Prescription Without Diagnosis is Malpractice
How often do you sell something just to make the sale? How often do you approach a supplier at a show and ask "Whatʼs new?" Do you ever show your clients something because you get a special bonus or extra profit for selling it?
If so, you are lucky that no one ever gets sued for malpractice in our business. If so, you are a part of the problem that causes our industry to be perceived as the "t" and "t" words (or worse).
Yes, I am once again beating my drum that you must be finding out "where it hurts" for your clients and presenting solutions that relieve their pain. If you are in any other business than solving problems, you will be forever stuck in the no-win, zero-sum commodity game of who can get it cheaper.

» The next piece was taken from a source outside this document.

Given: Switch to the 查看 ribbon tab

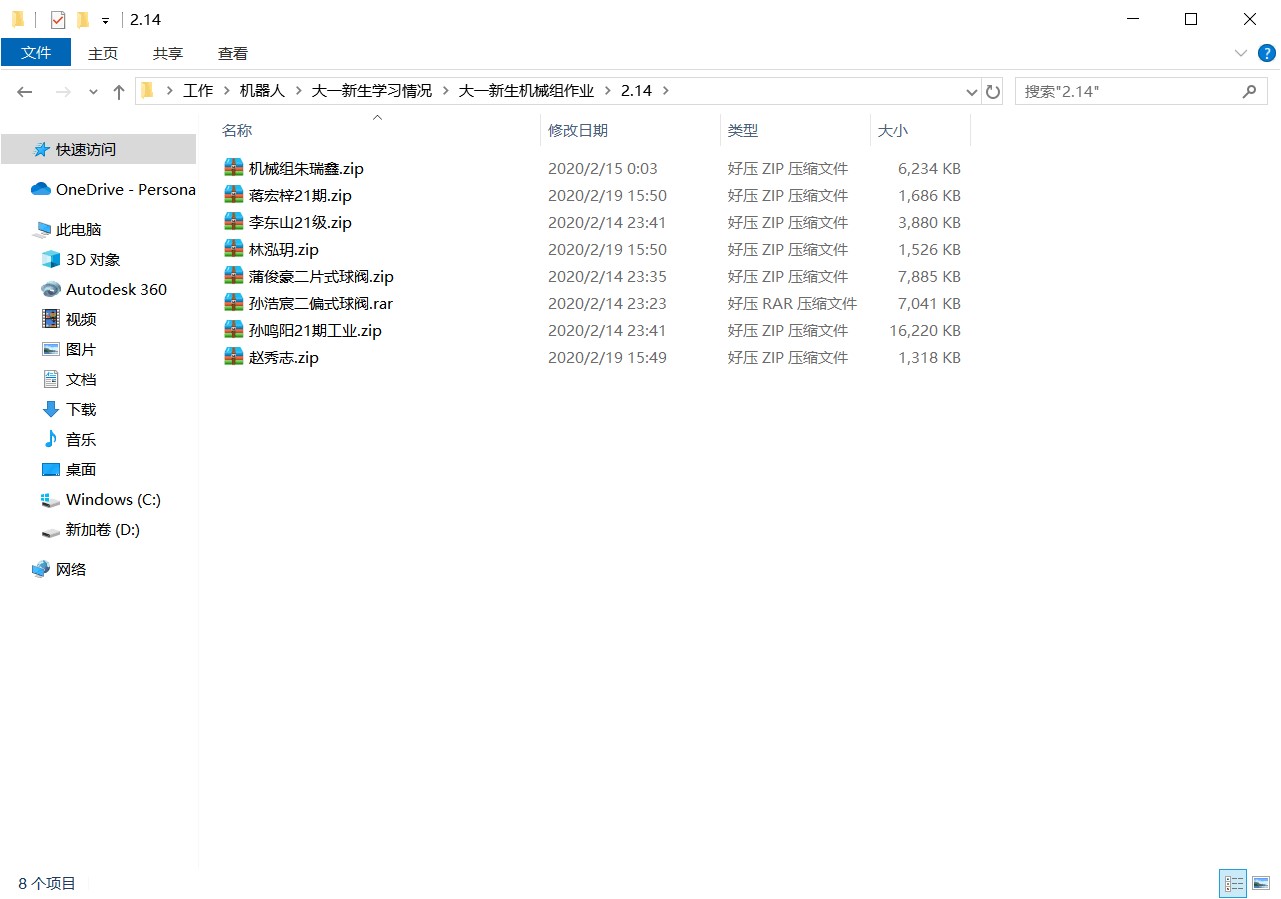Looking at the screenshot, I should coord(232,53).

If you decide to play that game you better get extremely good at it—like world-class good at it—or you will never enjoy customer loyalty.

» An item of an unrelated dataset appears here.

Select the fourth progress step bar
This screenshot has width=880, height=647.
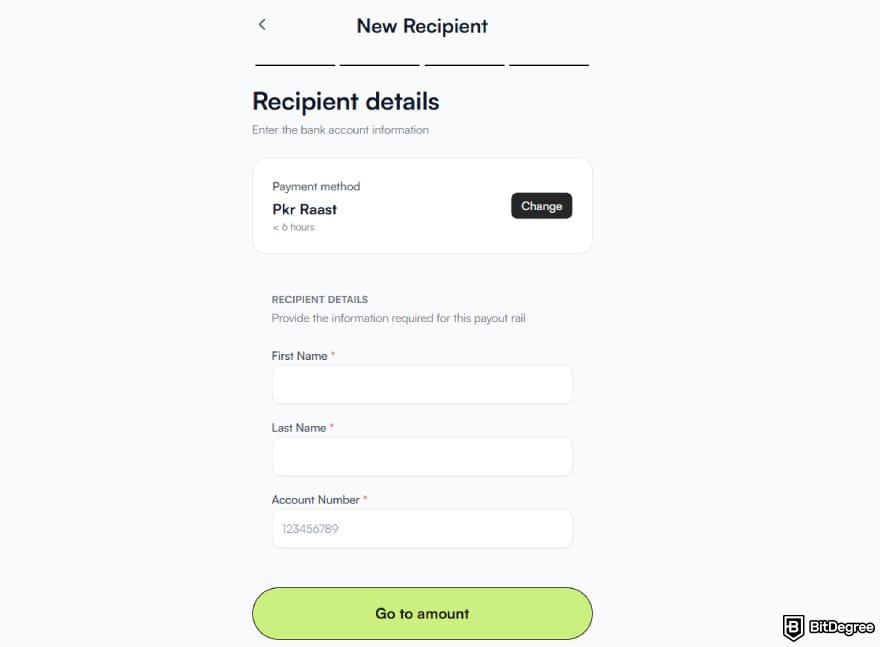click(548, 63)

Hereʼs the thing: Problem solvers ALWAYS make money. If you solve problems, you will always have loyal customers. You will be trusted. You will be able to flex your creativity muscles. Youʼll be viewed as innovative and as a leader. Customers will seek you out and they will send other customers to you. It will happen. Itʼs the law.
How do you become a problem solver?
- Focus on your customers first. Read their trade publications. Go to their trade shows. Job shadow them. Check out their competition. Ask questions. Ask them directly; "What keeps you up at night? Where does it hurt? Where do you want to see improvement?" Then listen. Listen hard, listen actively and shut up except to ask deeper questions. Listen for understanding. Then continue to shut up. Look for answers. Google is your friend.

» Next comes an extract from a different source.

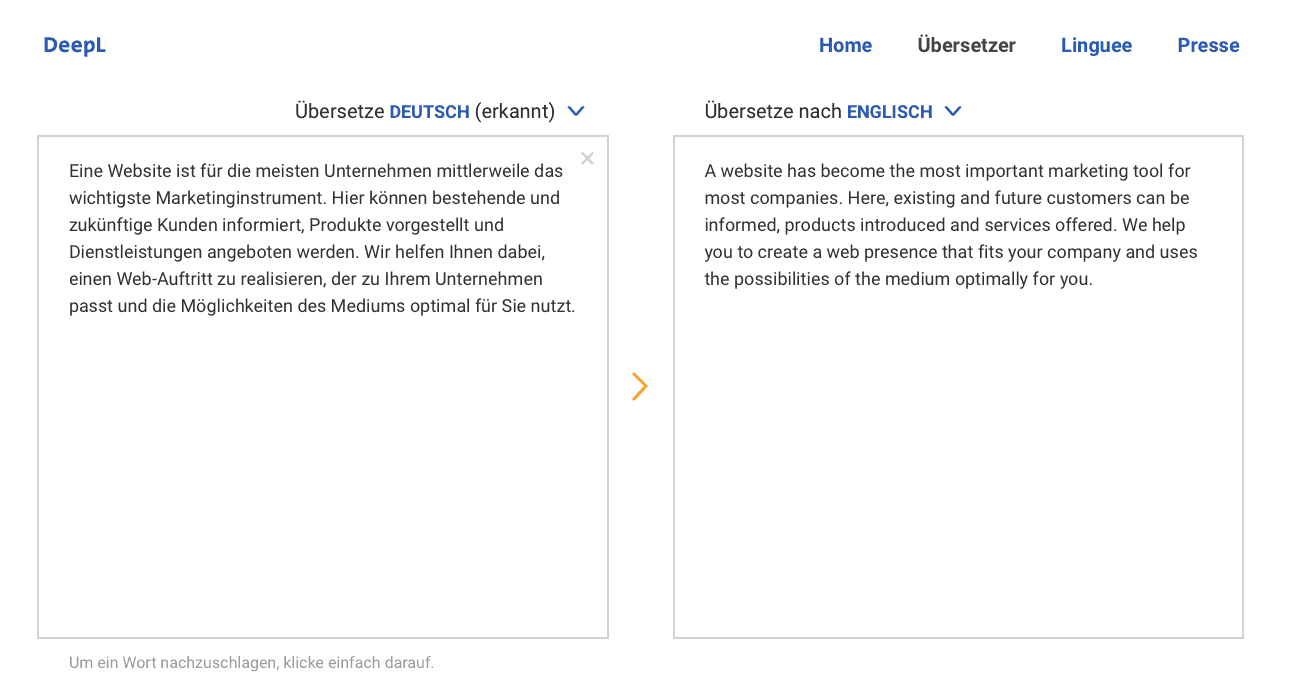
Task: Open the Presse page
Action: click(1208, 45)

- Use your resources. Your multi-line and factory reps want to help you. They have seen a lot of creativity and they have seen a lot of successful promotions. Instead of asking them "whatʼs new?", ask them what they have seen work in (fill in your clientsʼ industries here). Develop a partnership of trust and share objectives, budgets, constraints and take advantage of your access to some of the best minds in the business. You may need to remind some of them that your objective is to solve problems, not to sell a whole bunch of product. Use your regional and national trade associations for both professional development and for networking. Amazing things happen when you start connecting with others who are focusing on becoming the most professional practitioners in the business. Check out the Pyramid Award Winners. Participate in online forums. Join LinkedIn Groups.
- Sell solutions, not product. Yes, many of us are dependent on selling stuff to put groceries on the table. In my nearly three decades of selling to some of the biggest brands and companies in the world, I have found that there is a truism: The more you give, the more that gets returned to you. Sell the right solution over the most personally profitable sale. I have found that there is also a law that the more you give, the more you get. I canʼt explain it or how it works, but it has always held true when Iʼve trusted it.
Many years ago, I persistently called on a major pharmaceutical company trying to get to see the promotional products buyer. Over several years, I was able to get a relationship in marketing and got to get some work with a single brand, but the buyer often times got the last look and could send my work off to one of his favored distributors. When at long last, I was able to secure an appointment with this purchasing agent/buyer, I came into his office in suit and tie and carrying only a padfolio. He looked up, surprised and asked me where my suitcase was. "Suitcase?" I responded. "Yes," he said, "ad specialty sales people always come in here with a suitcase full of samples and cover my desk with them." I looked him in the eye and told him that I didnʼt work that way and that I needed to ask him some questions first. I told him that "prescription without diagnosis is malpractice." Within a month, they became one of my largest accounts.